Jest rok 2057, wyrusza wyprawa śmiałków, którzy mają za zadanie zdetonować specjalny ładunek na powoli „wymierającym” słońcu, który ma pobudzić je do ponownej aktywności. Zadanie nie jest łatwe czego dowodem jest zaginięcie pierwszej ekipy, która miała również ratować w ten sam sposób ludzkość. Wyprawa zaczyna się komplikować gdy ekipa nawiązuje kontakt z statkiem kosmicznym poprzedników. Po dokładniejszym zbadaniu sytuacji pojawiają się wątpliwości czy członkowie poprzedniej wyprawy na słońce nie zostali celowo przez kogoś powstrzymani.

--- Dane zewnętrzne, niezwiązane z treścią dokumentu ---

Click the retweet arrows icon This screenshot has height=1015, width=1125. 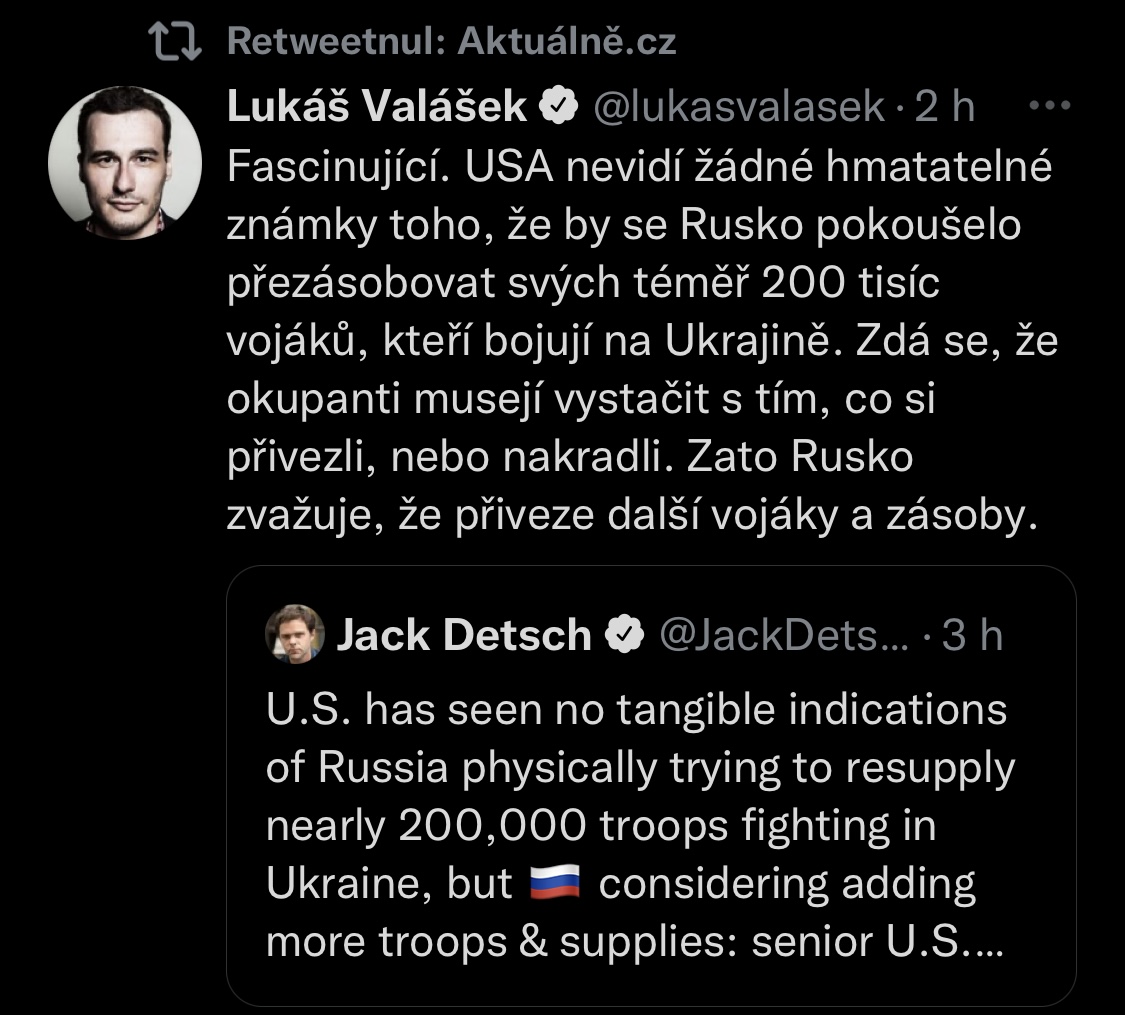175,41
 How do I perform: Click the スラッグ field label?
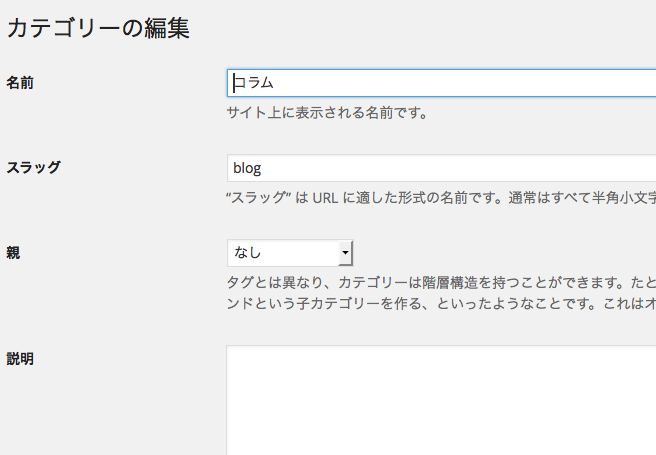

Sam fakt, że za reżyserię zabrał się Danny Boyle sprawia, że wręcz trzeba się zainteresować tą pozycją, gdyż w swoich wcześniejszych produkcjach potrafił wielokrotnie zaskoczyć pozytywnie widza. Wystarczy wspomnieć "Trainspotting" czy "28 dni później" i od razu wiadomo, iż to utalentowany reżyser. Mimo, że jest to Jego pierwszy film fantastyczno-naukowy to efekt końcowy jest dużo więcej niż przyzwoity.

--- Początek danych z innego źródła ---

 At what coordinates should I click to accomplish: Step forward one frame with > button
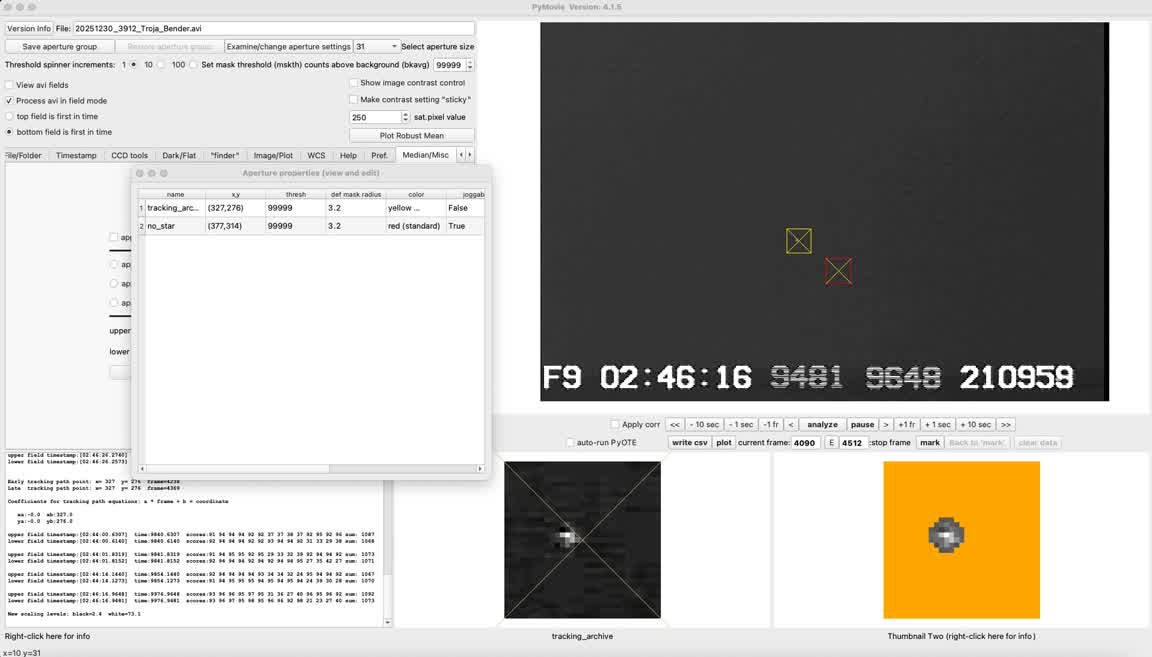tap(886, 425)
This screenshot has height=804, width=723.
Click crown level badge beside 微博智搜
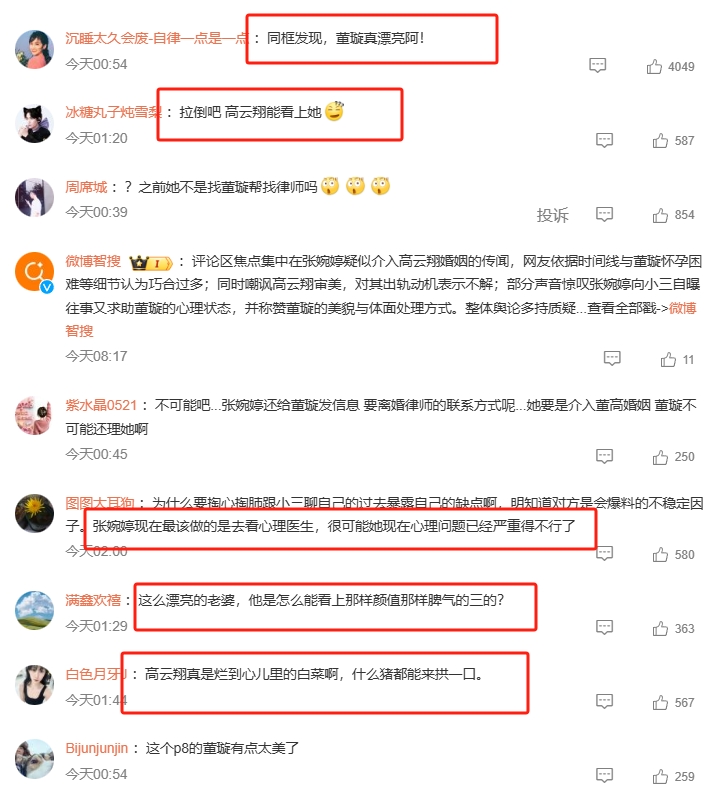(x=151, y=263)
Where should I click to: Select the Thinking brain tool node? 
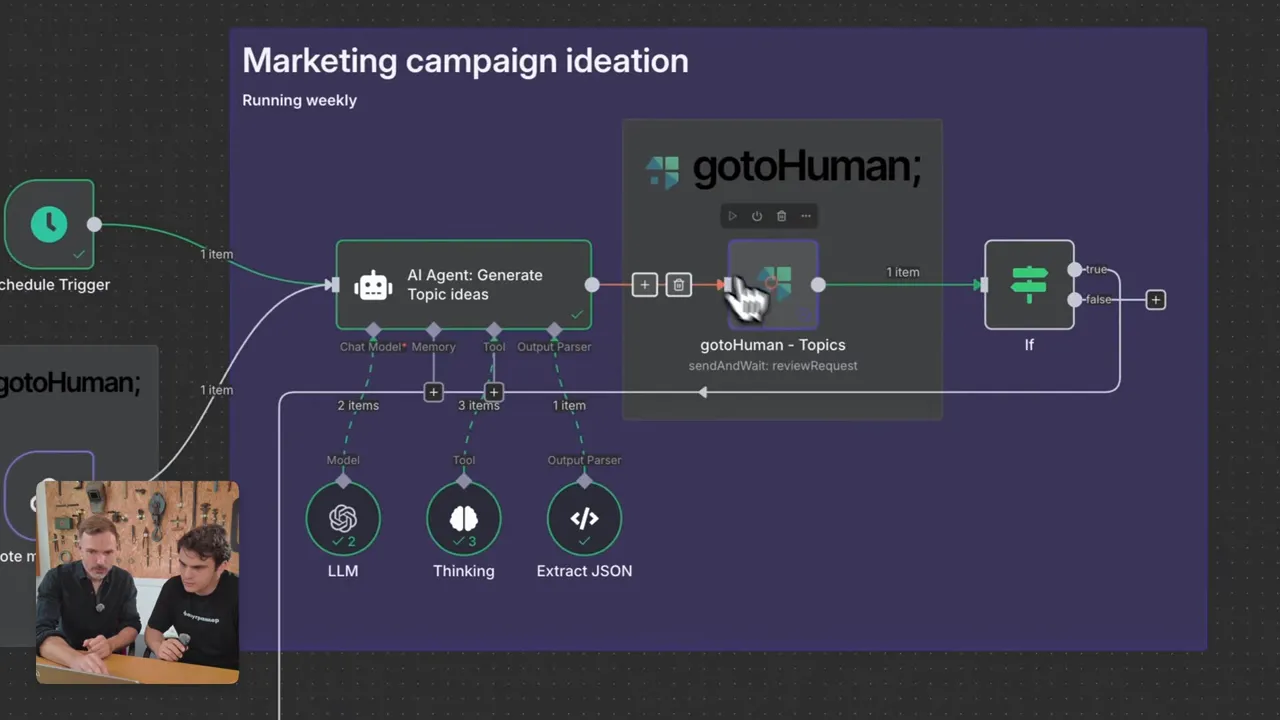463,518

Film zaczyna się standartowo jak każdy katastroficzny – zbliża się wielkie nieszczęście i trzeba temu jakoś zaradzić. Wydaje się, że to banalny pomysł, ale na szczęście twórcy postarali się, by dodatkowo wmieszać kilka innych gatunków i przy okazji nawiązać do wielkich produkcji jak "2001: Odyseja kosmiczna" czy nawet „Obcy”. W sumie daje to bardzo ciekawy efekt końcowy, gdyż widz jest początkowo wprowadzany w całą historie ratowania globu i nagle pojawiają się wątki, które zagładę ziemi spychają na boczny tor.
Danny Boyle doskonale eksponuje efekty specjalne, które możemy zaobserwować niemal na każdym kroku. Świetnie zaprezentowano samo słońce, które w kilku scenach oglądają członkowie ekipy w całej okazałości. Do tego ciekawie skonstruowany statek kosmiczny pokazywany podczas przemierzania bezkresów kosmosu, którego specyficzne kształty wydają się nawiązywać do „Star Treka”.

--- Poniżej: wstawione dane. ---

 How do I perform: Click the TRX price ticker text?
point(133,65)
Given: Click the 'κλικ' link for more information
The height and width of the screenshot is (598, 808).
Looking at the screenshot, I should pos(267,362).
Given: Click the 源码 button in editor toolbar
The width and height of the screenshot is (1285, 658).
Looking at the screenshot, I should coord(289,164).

Całość uzupełnia bardzo dobra obsada na czele z Chrisem Evansem znanym miedzy innymi z „Fantastycznej czwórki” czy Cillian Murphy („Wiatr buszujący w jęczmieniu”). Niestety przesadzono nieco z przydługawymi scenami, gdy bohaterowie wyprawy wspominają swoje życie rodzinne bądź prezentowane są złe sny Capy. Niepotrzebnie starano się wyeksponować wątek wielkiej tęsknoty i refleksji nad tym „co by było gdyby”.
Na pewno nie jest to film dla każdego. Trzeba naprawdę lubić fantastykę, by docenić poziom jaki prezentuje „W stronę słońca”. Jest jednak wiele elementów, które przemawiają za tym, by wypełnić wolny czas poznając historię wielkiej kosmicznej wyprawy.